Exercise. If a line of the data below holds the word "Name", list it.

[Input data — start]

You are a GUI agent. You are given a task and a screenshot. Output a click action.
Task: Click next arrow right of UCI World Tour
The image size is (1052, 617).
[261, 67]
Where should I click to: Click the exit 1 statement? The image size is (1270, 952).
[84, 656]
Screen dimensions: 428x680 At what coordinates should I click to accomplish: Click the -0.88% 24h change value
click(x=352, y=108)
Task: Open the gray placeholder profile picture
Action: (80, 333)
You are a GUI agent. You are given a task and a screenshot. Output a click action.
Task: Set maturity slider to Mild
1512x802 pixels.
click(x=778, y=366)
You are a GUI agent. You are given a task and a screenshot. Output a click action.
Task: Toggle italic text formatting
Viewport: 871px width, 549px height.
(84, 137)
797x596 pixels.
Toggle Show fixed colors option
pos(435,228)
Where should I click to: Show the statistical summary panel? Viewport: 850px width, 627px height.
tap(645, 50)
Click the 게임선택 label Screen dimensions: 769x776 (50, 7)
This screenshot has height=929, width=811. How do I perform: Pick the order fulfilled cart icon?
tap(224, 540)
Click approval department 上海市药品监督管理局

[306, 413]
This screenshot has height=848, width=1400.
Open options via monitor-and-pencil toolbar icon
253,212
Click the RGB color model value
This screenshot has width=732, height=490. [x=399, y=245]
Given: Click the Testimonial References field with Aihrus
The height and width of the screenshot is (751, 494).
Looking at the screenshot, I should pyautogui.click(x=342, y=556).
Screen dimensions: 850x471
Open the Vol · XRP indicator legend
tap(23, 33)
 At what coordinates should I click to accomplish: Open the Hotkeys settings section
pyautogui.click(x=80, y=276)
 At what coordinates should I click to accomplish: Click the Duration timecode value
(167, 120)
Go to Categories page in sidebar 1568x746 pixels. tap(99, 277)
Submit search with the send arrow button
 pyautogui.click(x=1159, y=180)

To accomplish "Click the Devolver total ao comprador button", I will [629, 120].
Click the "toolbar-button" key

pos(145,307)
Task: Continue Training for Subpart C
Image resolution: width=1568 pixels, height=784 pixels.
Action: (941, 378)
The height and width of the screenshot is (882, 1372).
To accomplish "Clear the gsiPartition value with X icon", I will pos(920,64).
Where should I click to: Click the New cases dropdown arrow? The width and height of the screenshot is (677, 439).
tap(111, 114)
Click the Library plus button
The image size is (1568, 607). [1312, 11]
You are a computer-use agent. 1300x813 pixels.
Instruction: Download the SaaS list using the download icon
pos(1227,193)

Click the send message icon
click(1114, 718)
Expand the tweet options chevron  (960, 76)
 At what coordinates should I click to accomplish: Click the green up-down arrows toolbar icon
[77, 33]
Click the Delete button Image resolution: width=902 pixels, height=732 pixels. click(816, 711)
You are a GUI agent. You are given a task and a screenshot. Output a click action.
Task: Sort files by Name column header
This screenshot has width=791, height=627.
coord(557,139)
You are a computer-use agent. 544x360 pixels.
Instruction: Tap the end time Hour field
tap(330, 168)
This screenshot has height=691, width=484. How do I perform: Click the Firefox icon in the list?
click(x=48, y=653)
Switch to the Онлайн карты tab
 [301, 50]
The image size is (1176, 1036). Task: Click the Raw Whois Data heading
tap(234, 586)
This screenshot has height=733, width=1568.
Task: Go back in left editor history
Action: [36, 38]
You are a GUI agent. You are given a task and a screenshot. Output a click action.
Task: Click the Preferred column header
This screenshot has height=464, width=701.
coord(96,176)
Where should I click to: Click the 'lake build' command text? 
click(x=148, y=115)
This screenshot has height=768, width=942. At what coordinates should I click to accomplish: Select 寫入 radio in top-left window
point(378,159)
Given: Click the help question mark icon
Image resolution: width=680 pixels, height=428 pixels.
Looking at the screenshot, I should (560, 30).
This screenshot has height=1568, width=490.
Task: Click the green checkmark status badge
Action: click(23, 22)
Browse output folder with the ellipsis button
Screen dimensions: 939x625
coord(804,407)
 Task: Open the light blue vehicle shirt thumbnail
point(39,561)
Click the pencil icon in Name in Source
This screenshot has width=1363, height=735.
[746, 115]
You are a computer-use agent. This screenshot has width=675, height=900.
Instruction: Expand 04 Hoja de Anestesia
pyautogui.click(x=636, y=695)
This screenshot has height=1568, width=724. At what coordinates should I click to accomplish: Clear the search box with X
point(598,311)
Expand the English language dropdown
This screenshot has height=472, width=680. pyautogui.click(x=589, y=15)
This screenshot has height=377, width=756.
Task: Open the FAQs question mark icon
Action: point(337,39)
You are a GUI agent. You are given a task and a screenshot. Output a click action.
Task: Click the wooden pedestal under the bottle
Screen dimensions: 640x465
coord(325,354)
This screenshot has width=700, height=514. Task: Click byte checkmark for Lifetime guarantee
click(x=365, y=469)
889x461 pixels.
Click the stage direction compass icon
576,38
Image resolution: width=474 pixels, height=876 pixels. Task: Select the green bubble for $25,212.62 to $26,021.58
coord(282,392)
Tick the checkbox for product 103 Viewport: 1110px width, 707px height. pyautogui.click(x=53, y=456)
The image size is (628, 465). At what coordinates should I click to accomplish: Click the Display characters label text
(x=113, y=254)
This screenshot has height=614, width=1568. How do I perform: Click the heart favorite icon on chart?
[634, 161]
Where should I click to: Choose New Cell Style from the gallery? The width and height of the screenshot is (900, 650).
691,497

[Input data — finish]

Result for this task.
Task: Sort files by Name column header
Click the pencil icon in Name in Source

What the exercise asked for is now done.